Avi Kivity <avi@xxxxxxxxxx> · Wed, 05 Aug 2009 11:17:12 +0300

On 08/05/2009 10:58 AM, Avi Kivity wrote:
On 08/05/2009 05:40 AM, Wu Fengguang wrote:
Greetings,

Jeff Dike found that many KVM pages are being refaulted in 2.6.29:

"Lots of pages between discarded due to memory pressure only to be
faulted back in soon after. These pages are nearly all stack pages.
This is not consistent - sometimes there are relatively few such pages
and they are spread out between processes."

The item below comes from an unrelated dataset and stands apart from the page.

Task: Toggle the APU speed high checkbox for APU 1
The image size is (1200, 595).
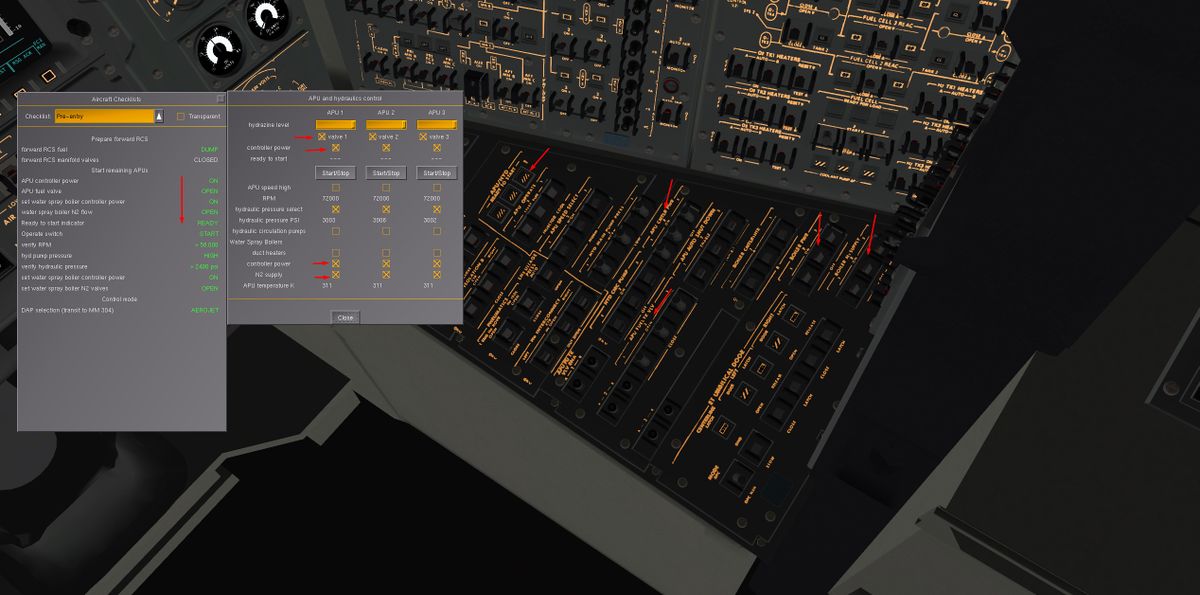Action: pyautogui.click(x=334, y=186)
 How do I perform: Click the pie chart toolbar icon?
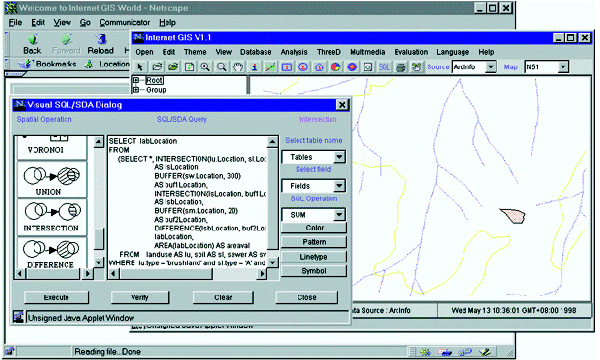(x=336, y=67)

The refaults can be drastically reduced by the following patch, which
respects the referenced bit of all anonymous pages (including the KVM
pages).

However it risks reintroducing the problem addressed by commit 7e9cd4842
(fix reclaim scalability problem by ignoring the referenced bit,
mainly the pte young bit). I wonder if there are better solutions?

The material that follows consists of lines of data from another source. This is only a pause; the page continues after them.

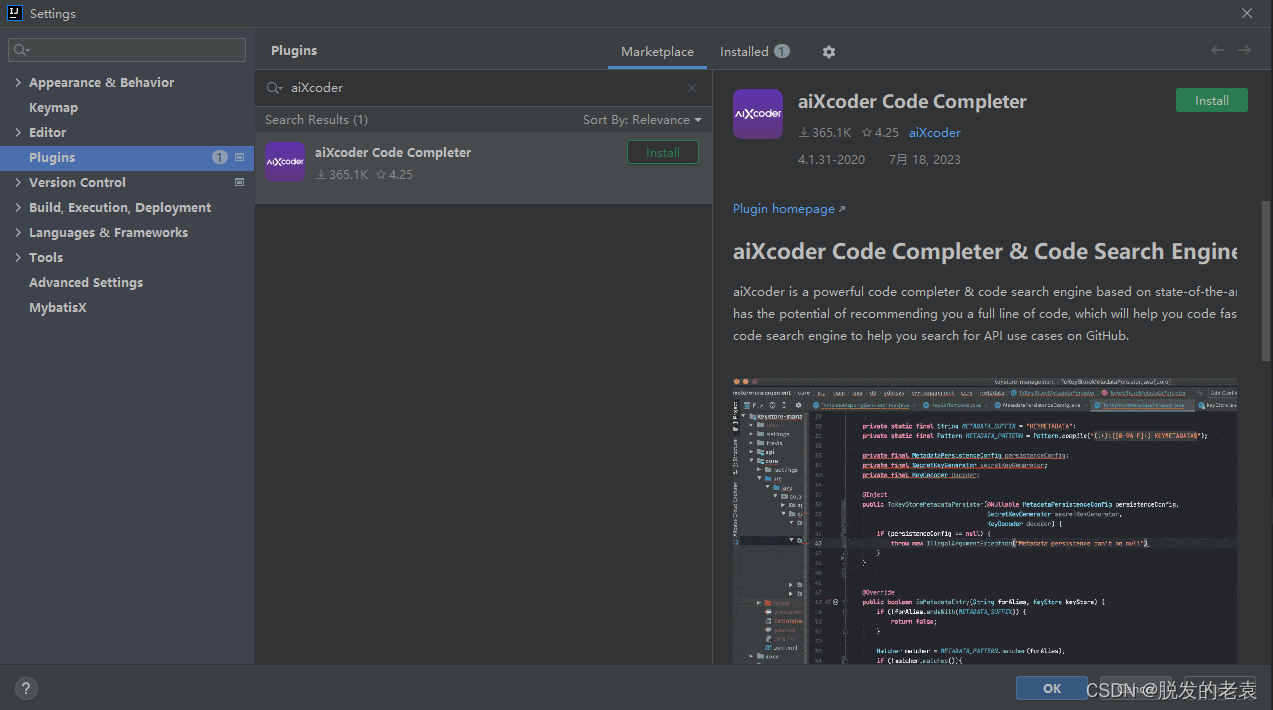Click the aiXcoder vendor link
Screen dimensions: 1273x710
934,132
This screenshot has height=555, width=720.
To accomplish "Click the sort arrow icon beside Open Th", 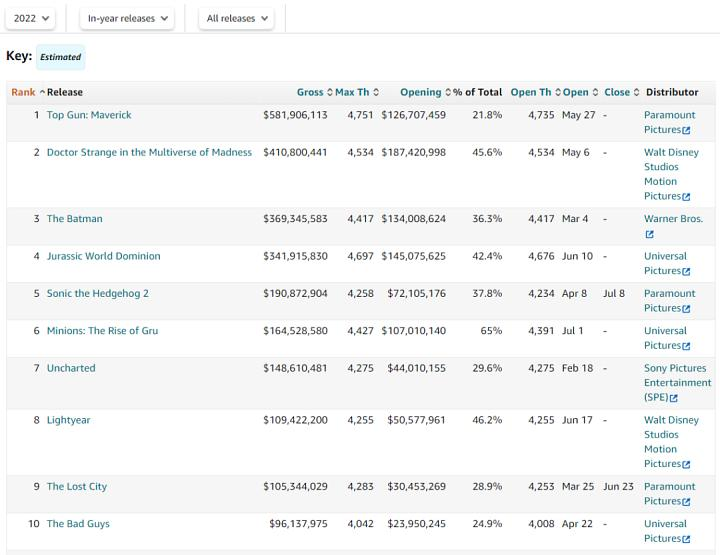I will point(558,92).
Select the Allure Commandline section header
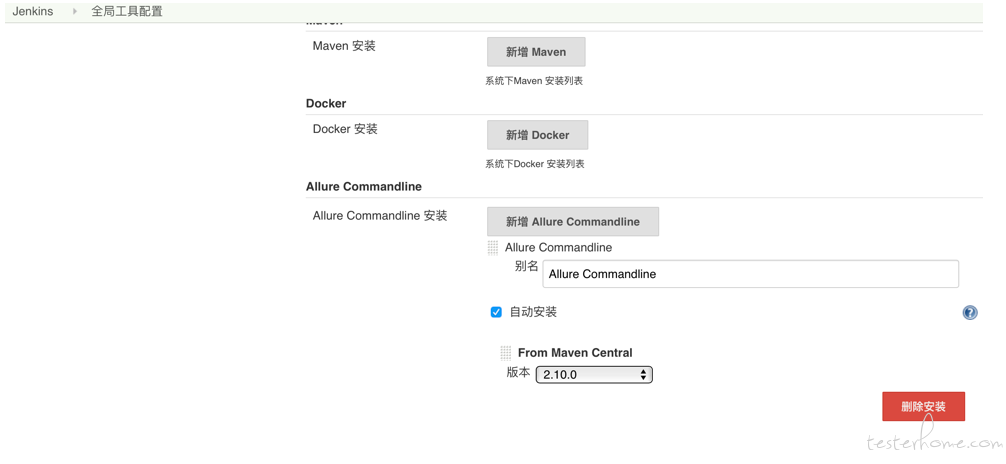The image size is (1006, 464). [x=364, y=187]
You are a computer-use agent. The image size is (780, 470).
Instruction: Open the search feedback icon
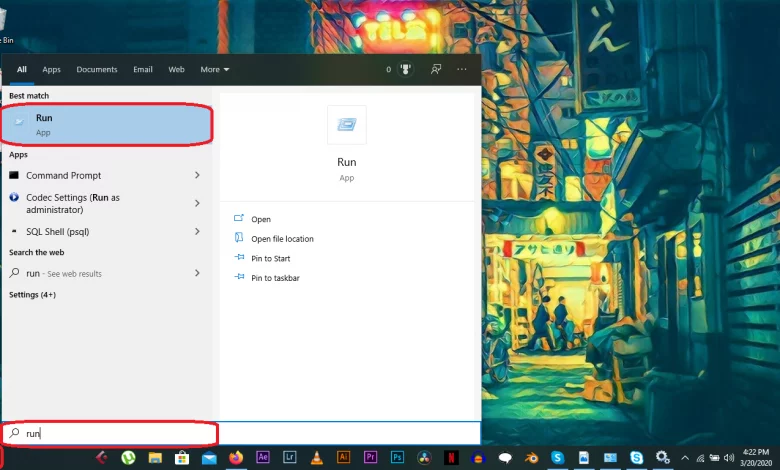pyautogui.click(x=435, y=70)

How do you distinguish between kvm pages and non-kvm anonymous pages?  
More importantly, why should you?

Jeff, do you see the refaults on Nehalem systems?  If so, that's 
likely due to the lack of an accessed bit on EPT pagetables.  It would 
be interesting to compare with Barcelona  (which does).

If that's indeed the case, we can have the EPT ageing mechanism give 
pages a bit more time around by using an available bit in the EPT PTEs 
to return accessed on the first pass and not-accessed on the second.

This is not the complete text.